P_Urban Aparell

Company Background

Urban Apparel is a fast-growing e-commerce fashion retailer with operations across North America. The company processes thousands of transactions daily across multiple sales channels including their website, mobile app, and third-party marketplaces. As the business scaled, their legacy data infrastructure struggled to keep pace with the volume and variety of marketing data needed for effective campaign optimization.

Problem Statement

Marketing data was delivered daily as CSV files and stored in Azure Blob Storage. However, the data ingestion process was manual. A team member had to download files and upload them every day. The process was time-consuming, taking several hours each week . Reports were often delayed due to late or missed uploads. Manual handling increased the risk of errors and inconsistent data These challenges affected data freshness, reporting accuracy, and timely decision-making.

Objectives

• Automate the ingestion of daily CSV files from Azure Blob Storage

• Eliminate manual file handling and reduce human error

• Load clean, reliable data into a One Lake Lakehouse in Delta format

• Ensure data is refreshed daily and ready for Power BI reporting

• Create a scalable and reliable pipeline using Microsoft Fabric Data Factory

Design

• Automate the ingestion of daily CSV files from Azure Blob Storage

• Eliminate manual file handling and reduce human error

• Load clean, reliable data into a One Lake Lakehouse in Delta format

• Ensure data is refreshed daily and ready for Power BI reporting

• Create a scalable and reliable pipeline using Microsoft Fabric Data Factory

ChatGPT Image Dec 16, 2025, 01_23_18 PM.png

Execuation

Pipeline Overview

A Microsoft Fabric Data Factory pipeline was implemented using a Copy Data activity to ingest data from Azure Blob Storage into a Fabric Lakehouse.

Purpose:
To automate the ingestion of daily CSV files and eliminate manual file uploads.

Design highlights:

Dedicated pipeline focused solely on ingestion
Simple and easy-to-maintain structure
Built using native Microsoft Fabric orchestration capabilities

1. Source Configuration – Azure Blob Storage

Implementation:
The pipeline source was configured to read CSV files directly from Azure Blob Storage.

Objective:
To enable automated, scheduled ingestion of daily source files.

Key aspects:

Direct integration with Azure Blob Storage
Designed for recurring file ingestion
Minimal configuration for reliability and maintainability

2. Destination Configuration – Fabric Lakehouse

Implementation:
The target destination was set as a Fabric Lakehouse table.

Configuration details:

Data written to the Tables section of the Lakehouse
Stored in Delta Lake format
Explicit table naming for clarity and governance
Load behavior configured as Overwrite, with flexibility to switch to Append when required

Result:
Data is immediately available in an analytics-ready format, enabling seamless querying via Power BI and SQL.

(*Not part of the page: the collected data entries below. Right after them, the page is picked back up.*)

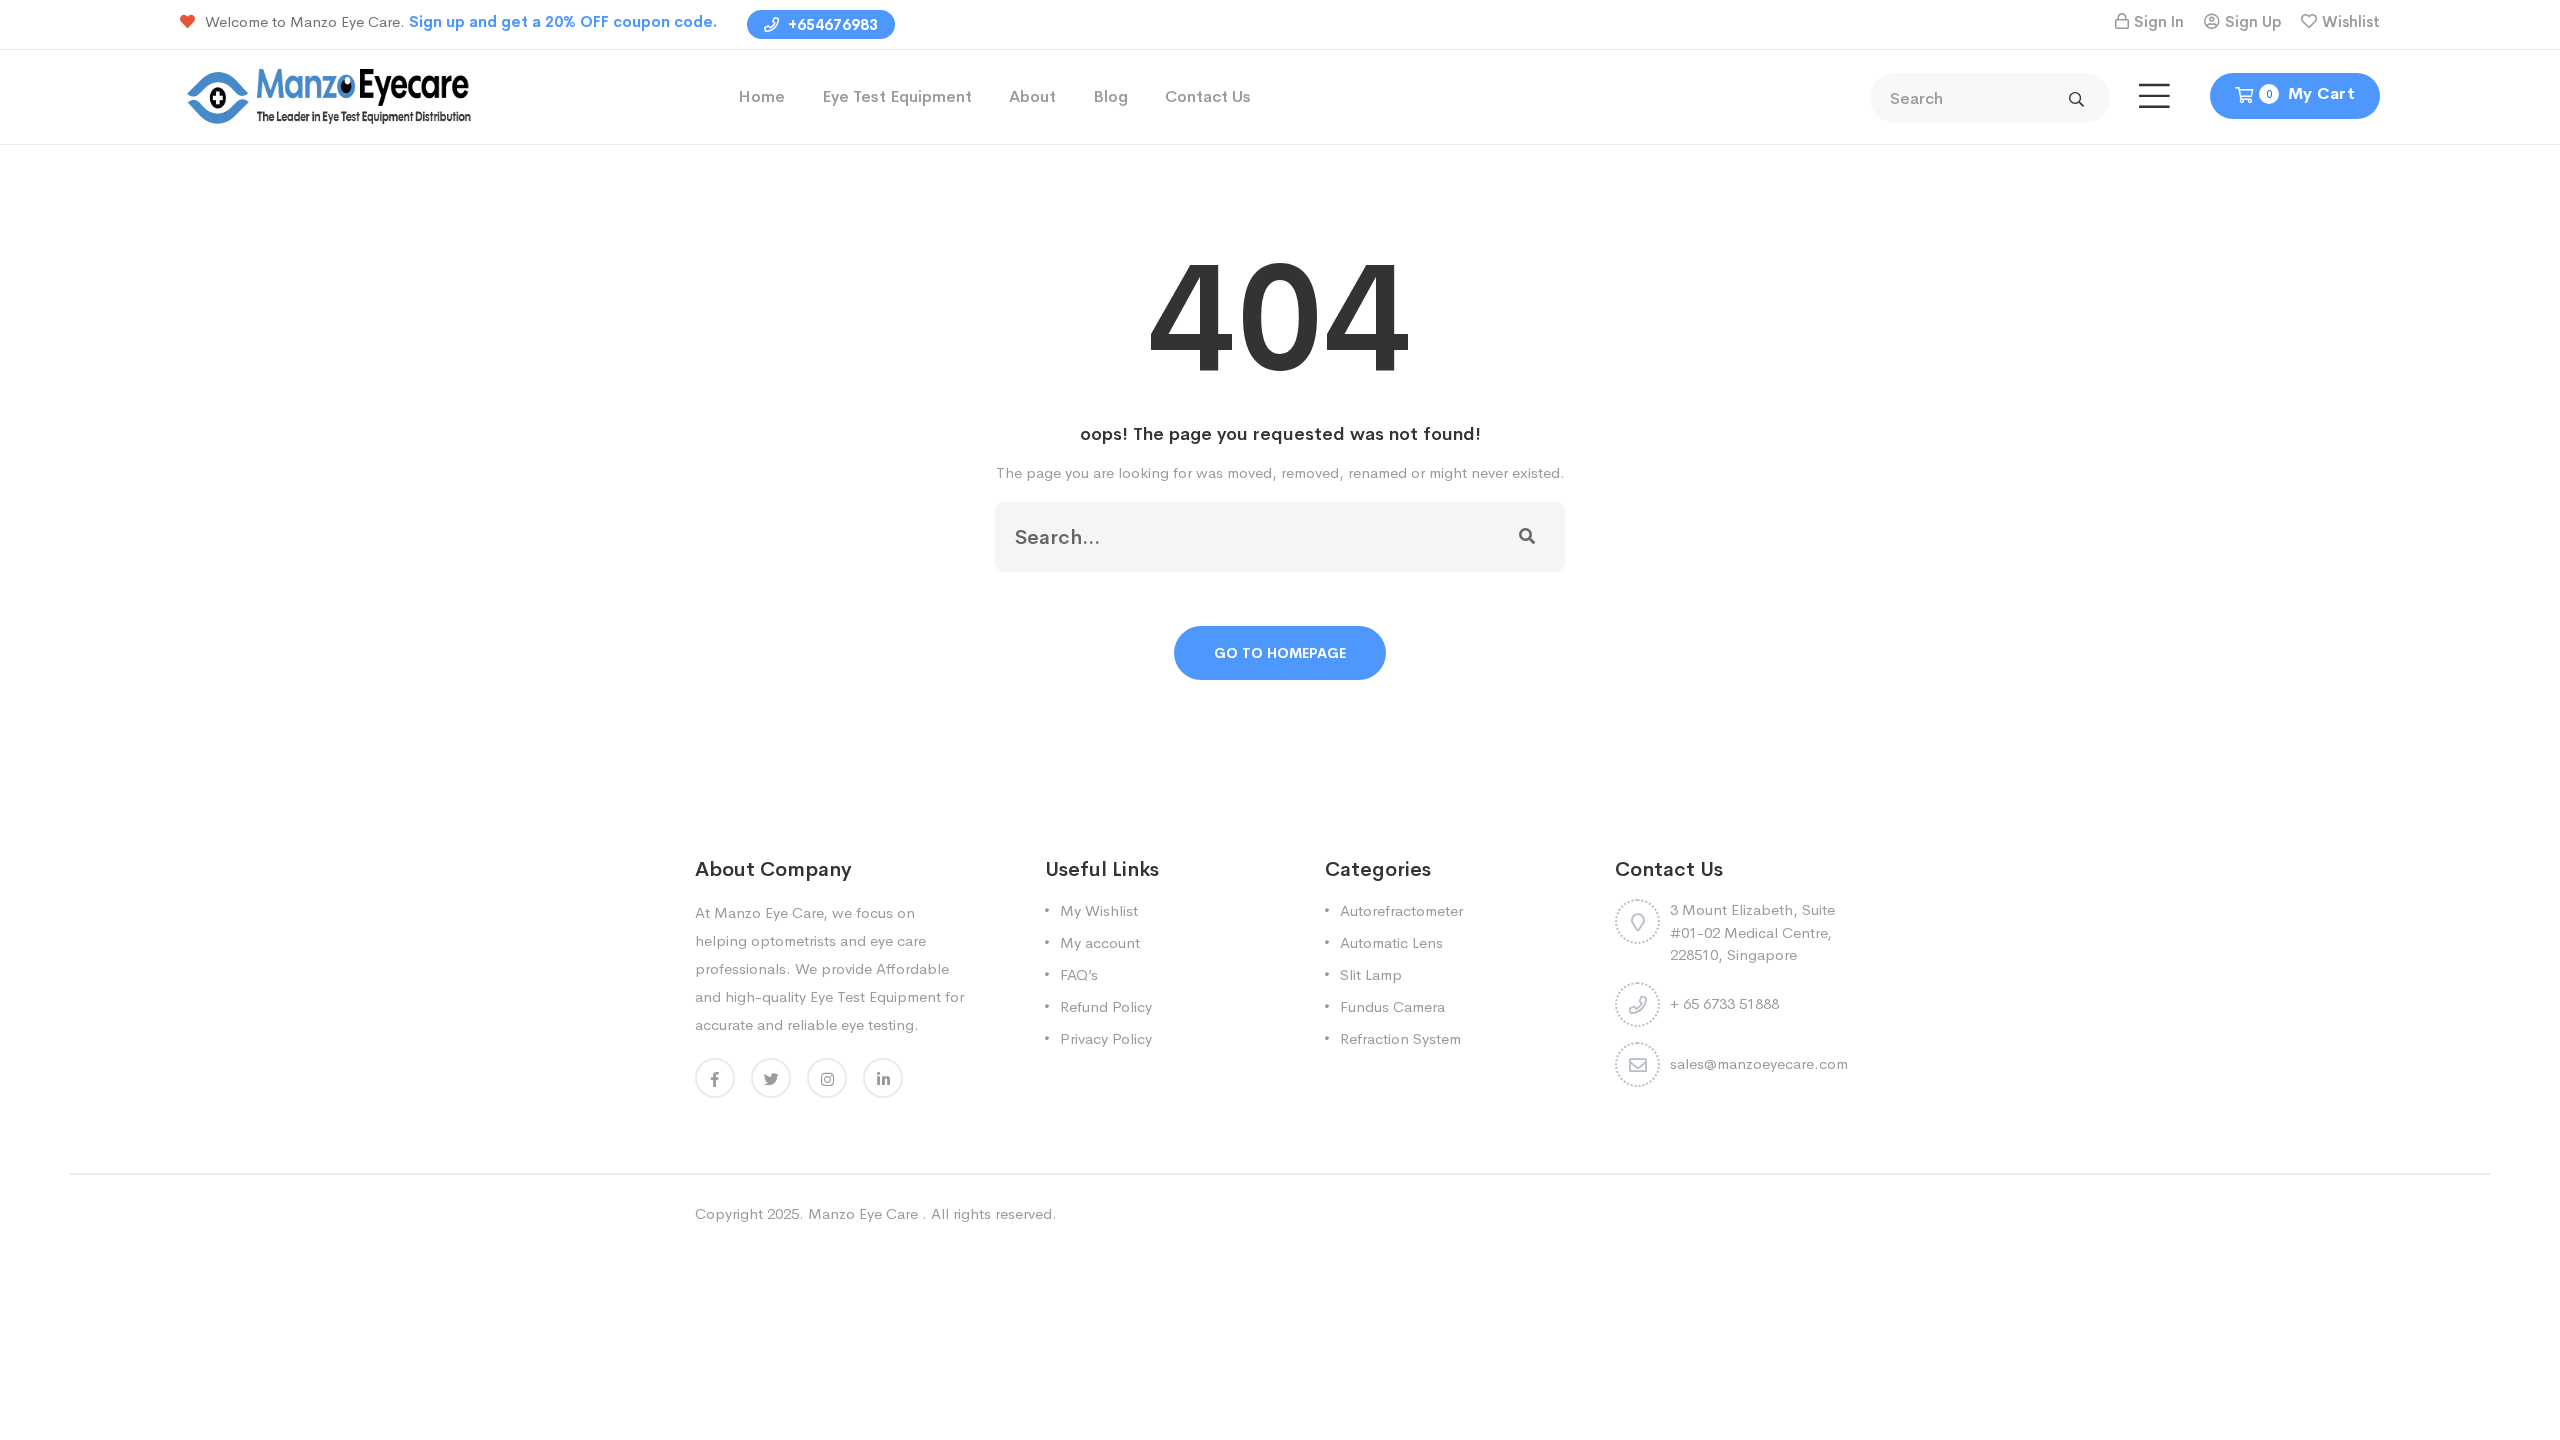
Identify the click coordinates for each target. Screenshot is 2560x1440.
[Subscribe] (1527, 537)
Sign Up (2253, 21)
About (1032, 96)
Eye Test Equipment (897, 96)
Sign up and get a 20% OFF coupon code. (563, 21)
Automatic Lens (1391, 942)
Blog (1110, 96)
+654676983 (831, 24)
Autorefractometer (1401, 910)
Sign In (2159, 21)
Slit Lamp (1371, 974)
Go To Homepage (1280, 653)
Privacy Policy (1106, 1038)
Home (761, 96)
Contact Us (1208, 96)
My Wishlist (1099, 910)
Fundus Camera (1392, 1006)
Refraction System (1400, 1038)
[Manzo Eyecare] (330, 95)
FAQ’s (1079, 974)
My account (1100, 942)
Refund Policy (1106, 1006)
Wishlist (2351, 21)
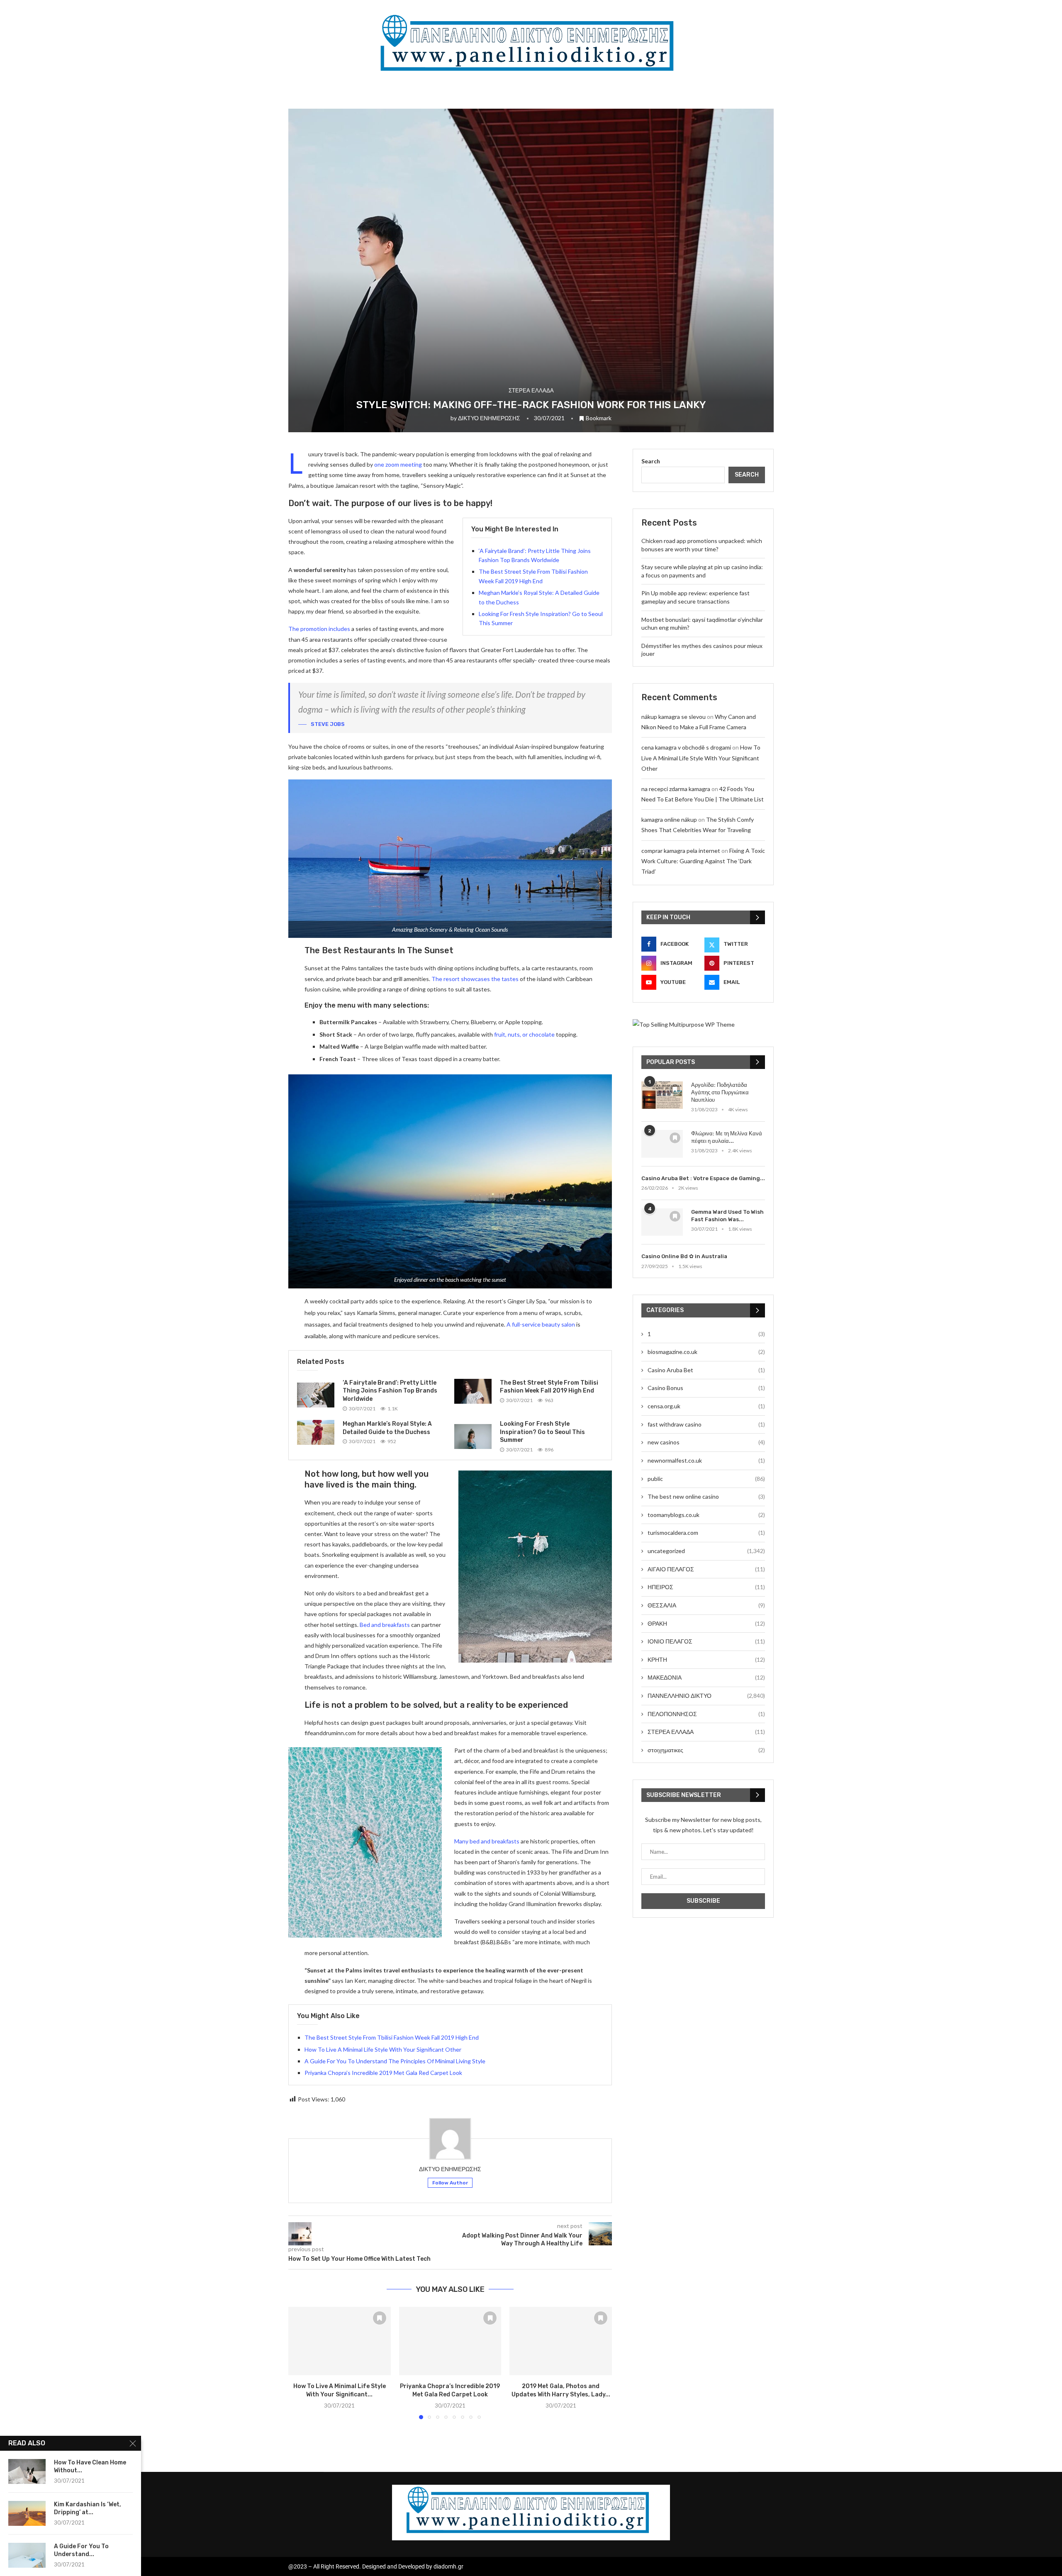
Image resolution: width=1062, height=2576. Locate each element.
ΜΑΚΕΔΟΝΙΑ (706, 1677)
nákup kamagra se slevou (673, 716)
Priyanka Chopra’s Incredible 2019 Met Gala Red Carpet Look (383, 2072)
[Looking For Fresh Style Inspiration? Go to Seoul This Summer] (473, 1436)
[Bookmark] (380, 2318)
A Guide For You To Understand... (81, 2550)
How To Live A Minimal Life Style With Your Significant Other (382, 2049)
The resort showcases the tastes (475, 978)
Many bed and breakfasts (486, 1841)
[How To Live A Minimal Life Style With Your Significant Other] (339, 2341)
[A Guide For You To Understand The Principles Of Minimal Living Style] (27, 2555)
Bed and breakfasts (385, 1624)
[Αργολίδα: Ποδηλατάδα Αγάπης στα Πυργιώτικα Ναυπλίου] (662, 1095)
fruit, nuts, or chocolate (524, 1034)
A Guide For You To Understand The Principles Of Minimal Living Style (394, 2061)
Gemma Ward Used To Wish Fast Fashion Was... (727, 1215)
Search (650, 461)
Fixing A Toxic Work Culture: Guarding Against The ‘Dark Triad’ (703, 861)
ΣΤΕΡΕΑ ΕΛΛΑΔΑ (706, 1731)
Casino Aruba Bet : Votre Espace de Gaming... (703, 1178)
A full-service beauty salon (541, 1324)
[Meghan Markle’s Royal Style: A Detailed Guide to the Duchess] (315, 1432)
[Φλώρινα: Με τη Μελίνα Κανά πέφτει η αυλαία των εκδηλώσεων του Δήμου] (662, 1144)
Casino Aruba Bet (706, 1369)
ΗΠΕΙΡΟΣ (706, 1586)
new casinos (706, 1442)
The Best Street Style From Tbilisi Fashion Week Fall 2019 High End (391, 2037)
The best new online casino (706, 1496)
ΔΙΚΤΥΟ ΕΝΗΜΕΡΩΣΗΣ (489, 417)
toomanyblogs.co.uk (706, 1514)
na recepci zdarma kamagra (675, 788)
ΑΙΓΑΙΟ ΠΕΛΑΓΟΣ (706, 1569)
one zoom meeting (398, 464)
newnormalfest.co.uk (706, 1460)
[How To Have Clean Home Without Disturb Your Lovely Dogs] (27, 2471)
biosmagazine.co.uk (706, 1351)
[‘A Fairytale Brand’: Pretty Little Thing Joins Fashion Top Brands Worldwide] (315, 1395)
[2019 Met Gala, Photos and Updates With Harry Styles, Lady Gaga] (560, 2341)
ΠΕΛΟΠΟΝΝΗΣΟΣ (706, 1713)
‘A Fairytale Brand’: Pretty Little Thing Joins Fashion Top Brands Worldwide (390, 1390)
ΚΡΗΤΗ (706, 1659)
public (706, 1478)
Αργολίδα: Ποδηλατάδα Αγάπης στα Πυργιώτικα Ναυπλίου (720, 1092)
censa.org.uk (706, 1406)
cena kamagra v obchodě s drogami (686, 747)
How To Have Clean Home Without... (90, 2466)
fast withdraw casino (706, 1424)
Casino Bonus (706, 1387)
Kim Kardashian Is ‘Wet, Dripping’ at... (87, 2508)
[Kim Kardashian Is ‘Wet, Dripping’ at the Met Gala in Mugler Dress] (27, 2513)
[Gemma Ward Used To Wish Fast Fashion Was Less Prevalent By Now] (662, 1222)
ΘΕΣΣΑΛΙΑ (706, 1605)
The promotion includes (319, 628)
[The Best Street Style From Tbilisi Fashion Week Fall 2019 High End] (473, 1391)
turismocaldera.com (706, 1532)
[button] (299, 2363)
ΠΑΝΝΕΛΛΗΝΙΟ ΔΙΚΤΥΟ (706, 1695)
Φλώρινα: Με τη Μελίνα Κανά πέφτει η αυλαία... (726, 1137)
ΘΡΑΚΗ (706, 1623)
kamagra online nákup (669, 819)
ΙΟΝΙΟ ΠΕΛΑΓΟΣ (706, 1641)
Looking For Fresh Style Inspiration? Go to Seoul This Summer (542, 1432)
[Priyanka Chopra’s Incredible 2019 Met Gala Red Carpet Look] (450, 2341)
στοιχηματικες (706, 1749)
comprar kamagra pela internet (680, 850)
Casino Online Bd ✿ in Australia (684, 1256)
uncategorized (706, 1550)
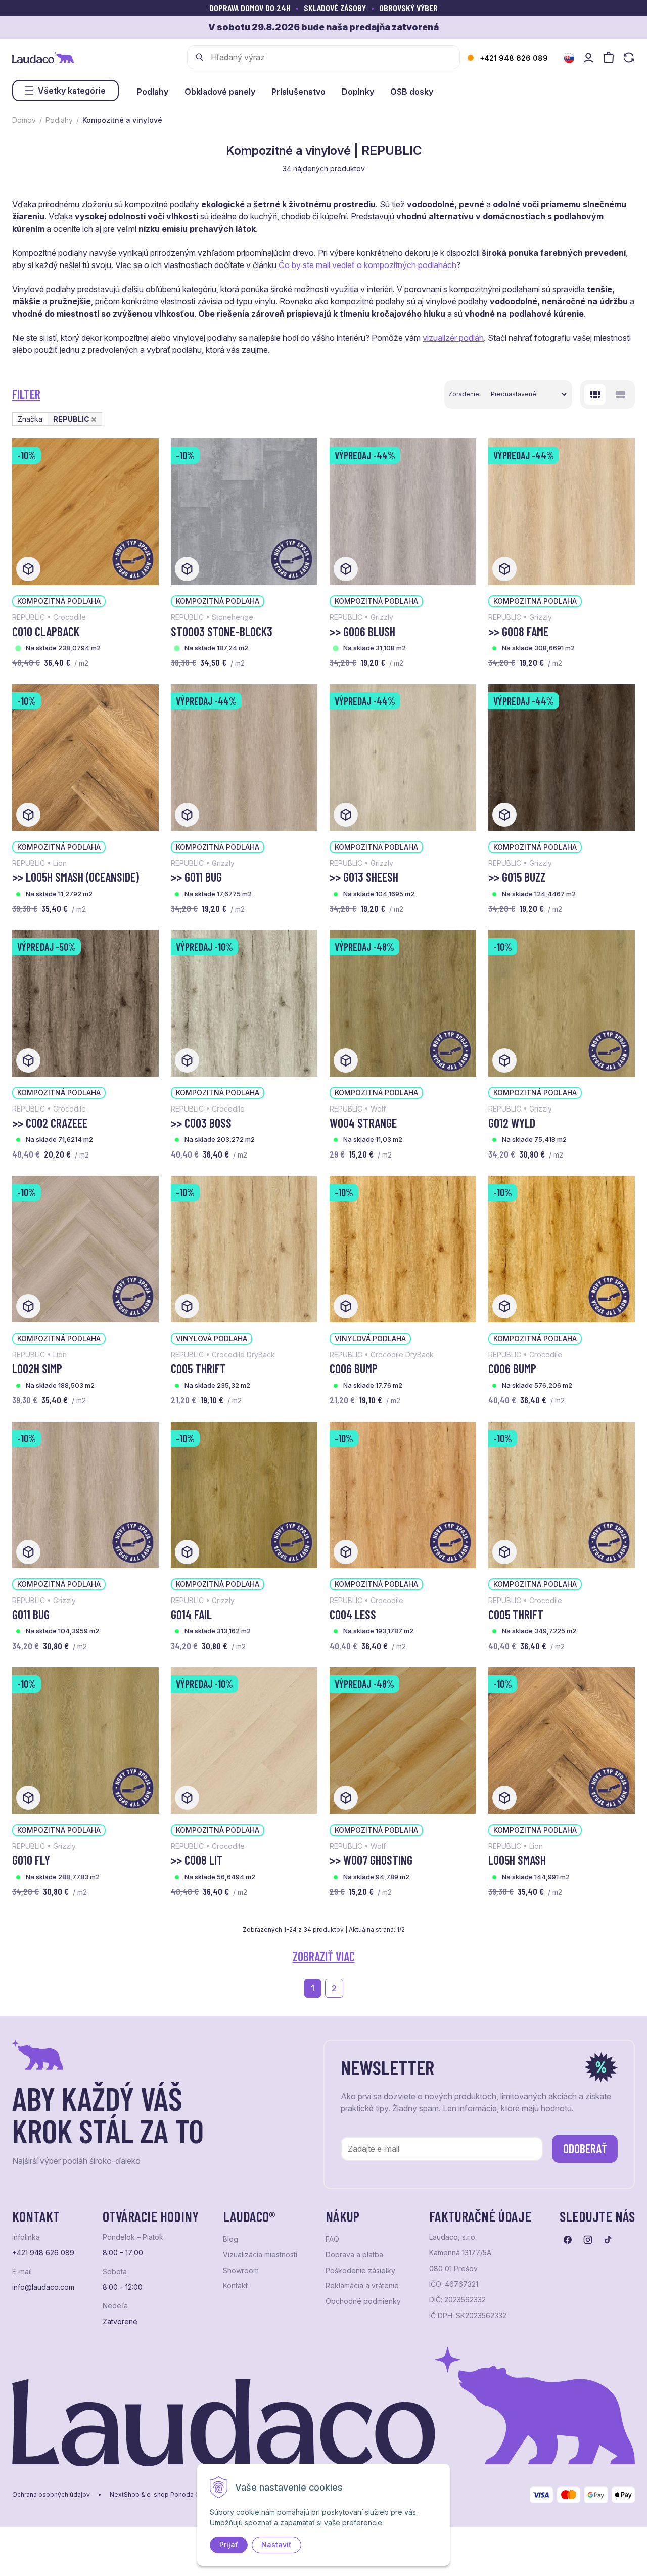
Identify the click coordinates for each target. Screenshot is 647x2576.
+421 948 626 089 (514, 58)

3. Pipeline Execution & Run History

Implementation:
The pipeline was executed multiple times and monitored through the Run History view.

Validation outcomes:

Successful end-to-end data movement
No execution failures observed
Consistent and repeatable ingestion behavior

Each execution confirmed that data was accurately transferred from the source to the Lakehouse destination.

4. Reliability & Failure Handling

Implementation:
Basic resiliency and fault-tolerance settings were applied to the Copy Data activity.

Configured safeguards:

Execution timeout to prevent stalled runs
Retry mechanism enabled
Defined retry interval for transient failures

These configurations ensure a stable and reliable ingestion process.